LANCIANO. Un milione di euro subito, al momento della firma, e 550.000 euro l’anno per 8 anni senza interessi per un totale si 5.400.000 euro. È l’accordo che potrebbe chiudere dopo ben 33 anni la vertenza Sasi-Acea. La proposta dell’accordo è stata presentata dal presidente Sasi, Gianfranco Basterebbe, ai sindaci-soci per avere il via libera, anche se, teoricamente, spetterebbe solo al consiglio di amministrazione (Cda) decidere. Ma Basterebbe ha sempre detto di voler avere l’appoggio dei sindaci in questa vertenza che ha origine nel 1985, quando c’era la ex Cassa per il Mezzogiorno, (la Sasi è nata nel 2002) rea di captare le acque dal fiume Verde senza autorizzazione creando danni all’Acea perché, sottraendo l’acqua, diminuiva la capacità di produrre energia. Negli anni il contenzioso è andato avanti a colpi di carte bollate e di risarcimenti milionari. A mettere un punto ci ha pensato il Tribunale superiore delle acque pubbliche di Roma nel febbraio 2017 che ha confermato la condanna della Sasi in primo grado, a pagare i danni all’Acea Energia, per l’illegittimo prelievo di acqua dal fiume Verde pari a 7.300.000 euro, interessi e spese legali comprese. Poi la società romana ha dato il “colpo di grazia” inviando il decreto ingiuntivo alla Sasi a gennaio scorso: la società frentana doveva pagare subito gli oltre 7 milioni. La Sasi ha fatto opposizione al decreto e da qui sono ripresi i contatti per cercare una soluzione alternativa tra Basterebbe e i vertici Acea.

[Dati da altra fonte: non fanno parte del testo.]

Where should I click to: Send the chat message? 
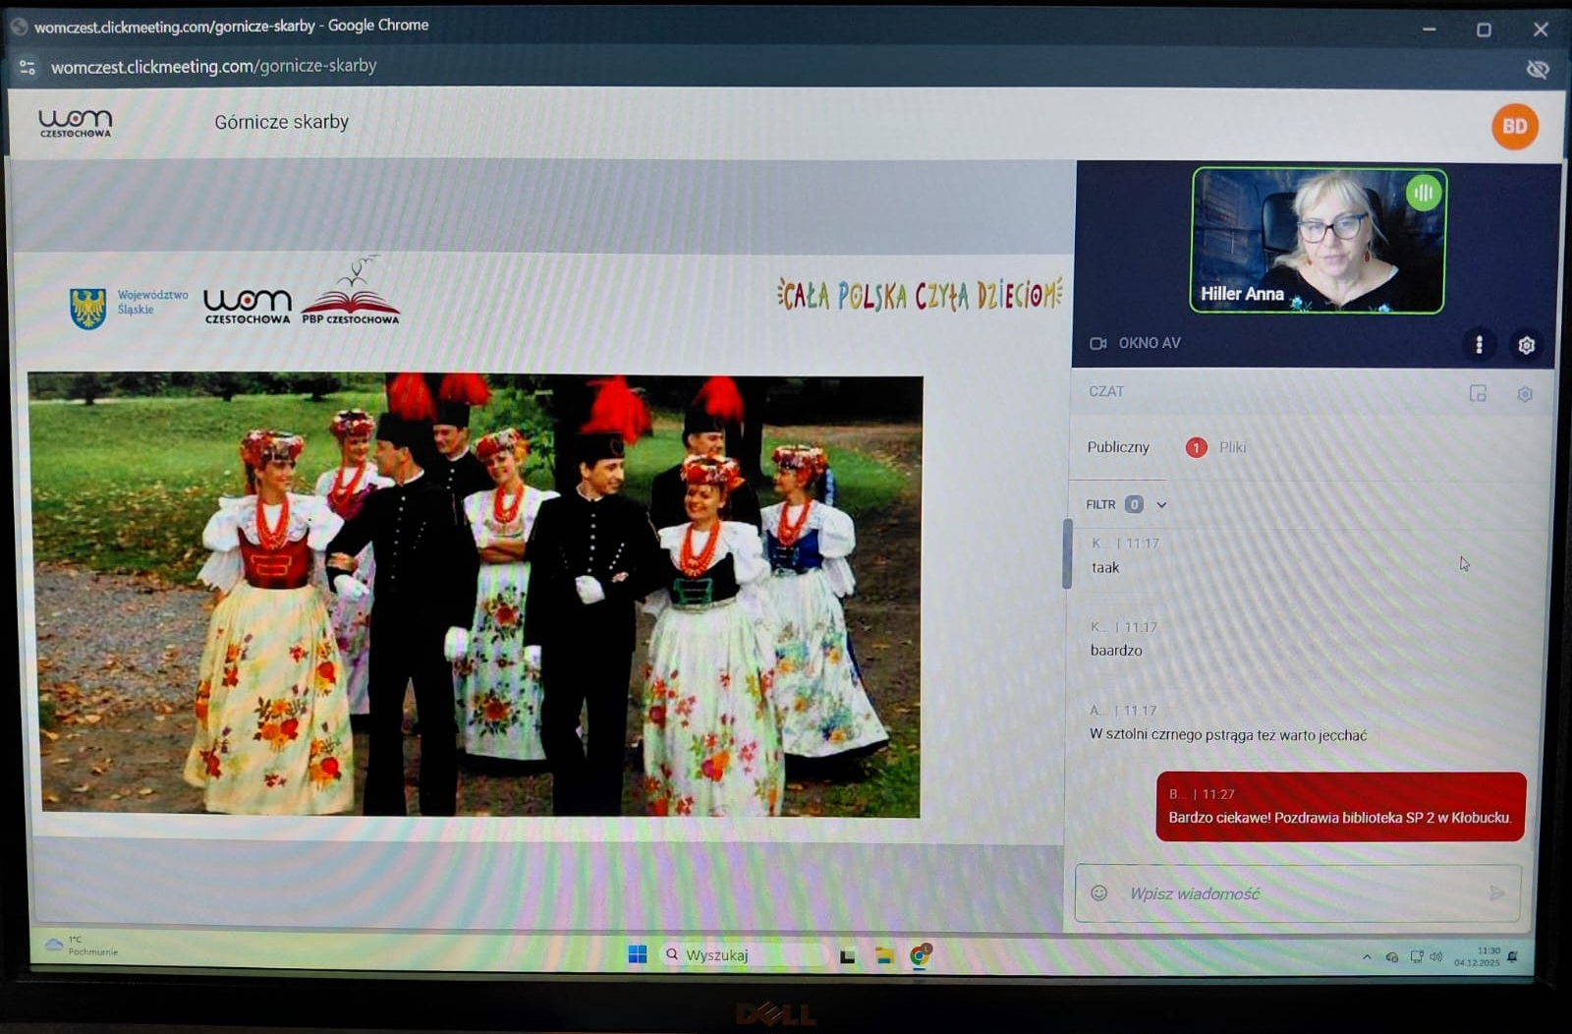[1496, 892]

«Cda e ufficio legale», spiega Basterebbe, «hanno cercato di individuare tutte le azioni da mettere in campo per arrivare a una soluzione accettabile. Gli oltre 7 milioni chiesti dai legali dell’Acea in considerazione di una sentenza passata in giudicato, rappresentano poco più di un terzo dell’intero bilancio della Sasi. Inoltre si tratta di una cifra che mai avremmo potuto pagare in un’unica soluzione. Dopo tante riunioni abbiamo raggiunto un accordo: chiudere a 5.400.000 euro, con il versamento di un milione all’atto della firma e 550.000 euro per 8 anni, senza interessi». «Certo, non è poco, ma è la soluzione migliore rispetto all’attuale», rimarca il legale Sasi, Ettore Di Zio, «chiudere con questa cifra e con un pagamento rateizzato è un accordo accettabile».

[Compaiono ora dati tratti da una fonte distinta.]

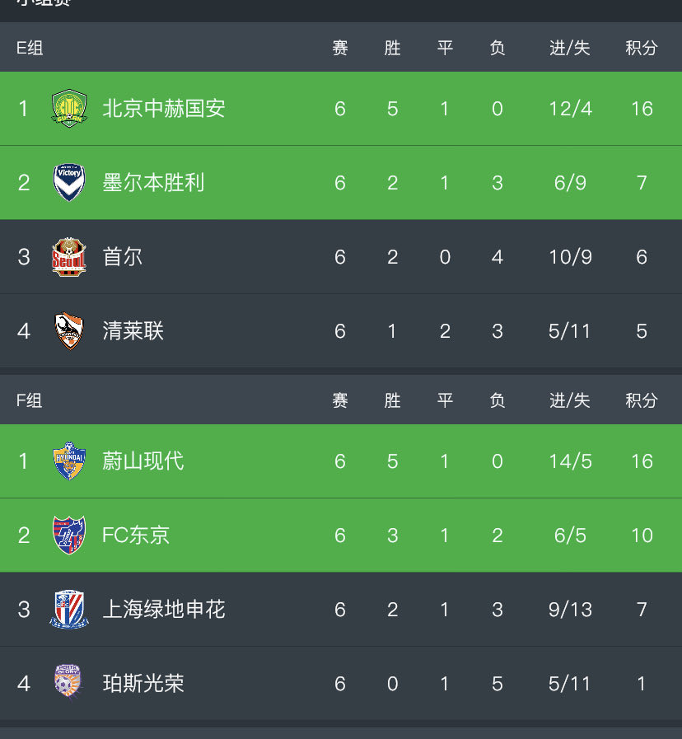Click the 蔚山现代 team name
This screenshot has width=682, height=739.
(x=142, y=461)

I sindaci hanno ascoltato il presidente e l’avvocato. Da anni sentono parlare di questa complicata questione e chiuderla è già un grande risultato, anche se piuttosto oneroso, come evidenziato dal sindaco di Vasto, Francesco Menna. Altri, come il primo cittadino di Cupello, Manuele Marcovecchio, hanno chiesto se questo esborso avrà ripercussioni sulla comunità. In cassa la Sasi in questi anni ha accantonato 4.200.000 euro per la vertenza Acea, quindi mancherebbero 1.200.000 euro , inoltre pagare 550.000 euro annue non è facile. Se non avrà ripercussioni immediate sulle bollette lo avrà sugli investimenti che saranno tagliati. E non è di certo una buona notizia per un sistema di depurazione che deve essere sistemato e per una rete idrica che ha falle enormi nel Vastese.